Sangatlah penting untuk mengajarkan kepada anak-anak bahwa ketika mereka berkumpul untuk bermeditasi, mereka menjadi satu keluarga dalam menciptakan sebuah tempat suci. Yesus bersabda, “Sebab di mana dua atau tiga orang berkumpul dalam NamaKu, di situ Aku ada di tengah-tengah mereka.”(Mat18:20). 

Waktu Meditasi untuk anak disesuaikan dengan usia mereka. Usia 5 tahun berlatih meditasi 5 menit, usia 8 tahun 8 menit, dst. Kita akan menemukan bahwa mereka mudah sekali bermeditasi karena anak-anak masih dekat dengan 'Sang Sumber'. Lalu ketika beranjak dewasa kebanyakan orang mulai 'melupakan' kedekatan ini.

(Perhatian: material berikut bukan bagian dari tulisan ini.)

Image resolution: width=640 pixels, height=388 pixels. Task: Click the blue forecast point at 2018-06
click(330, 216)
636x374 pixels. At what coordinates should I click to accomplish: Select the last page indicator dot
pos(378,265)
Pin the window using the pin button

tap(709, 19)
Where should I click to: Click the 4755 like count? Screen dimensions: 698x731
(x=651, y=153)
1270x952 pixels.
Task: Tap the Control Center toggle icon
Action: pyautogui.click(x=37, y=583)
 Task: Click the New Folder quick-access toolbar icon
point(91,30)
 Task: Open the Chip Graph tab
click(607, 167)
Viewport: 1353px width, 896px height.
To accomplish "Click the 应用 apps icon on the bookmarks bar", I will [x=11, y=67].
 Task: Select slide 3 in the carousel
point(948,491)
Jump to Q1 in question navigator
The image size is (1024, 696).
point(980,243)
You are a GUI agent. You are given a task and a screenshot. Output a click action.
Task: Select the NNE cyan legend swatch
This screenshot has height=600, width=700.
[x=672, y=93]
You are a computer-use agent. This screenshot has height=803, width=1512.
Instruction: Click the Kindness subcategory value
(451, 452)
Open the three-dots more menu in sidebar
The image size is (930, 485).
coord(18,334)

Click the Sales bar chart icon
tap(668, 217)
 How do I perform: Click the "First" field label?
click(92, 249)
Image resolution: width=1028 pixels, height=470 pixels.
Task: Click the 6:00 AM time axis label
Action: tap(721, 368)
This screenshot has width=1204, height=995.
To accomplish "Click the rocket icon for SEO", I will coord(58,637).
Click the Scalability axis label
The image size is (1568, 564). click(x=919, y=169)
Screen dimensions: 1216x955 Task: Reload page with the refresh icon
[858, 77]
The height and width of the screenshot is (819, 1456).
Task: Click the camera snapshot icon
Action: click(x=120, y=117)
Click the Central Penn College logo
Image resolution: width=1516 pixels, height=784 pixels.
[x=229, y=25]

Mengenalkan doa hening sejak usia dini banyak sekali manfaaatnya, salah satunya adalah penanaman iman anak dan pembentukan karakter. Komunitas Meditasi Kristiani Banyumanik mengadakan latihan meditasi untuk anak di Paroki Banyumanik sejak tahun 2017 yang diikuti oleh murid-muris SD St. Antonius 02. Mereka berkumpul bersama tiap Hari Sabtu jam 11.00 s/d 12.00.

Fr John Main, OSB berucap “Meditasi Kristiani adalah suatu perjalanan iman dan semakin awal seseorang memulainya, semakin mendalam pengaruhnya." Sehingga dengan adanya latihan meditasi kristiani anak, semoga semakin banyak benih-benih panggilan yang tekun dan setia mendalami doa kontemplatif.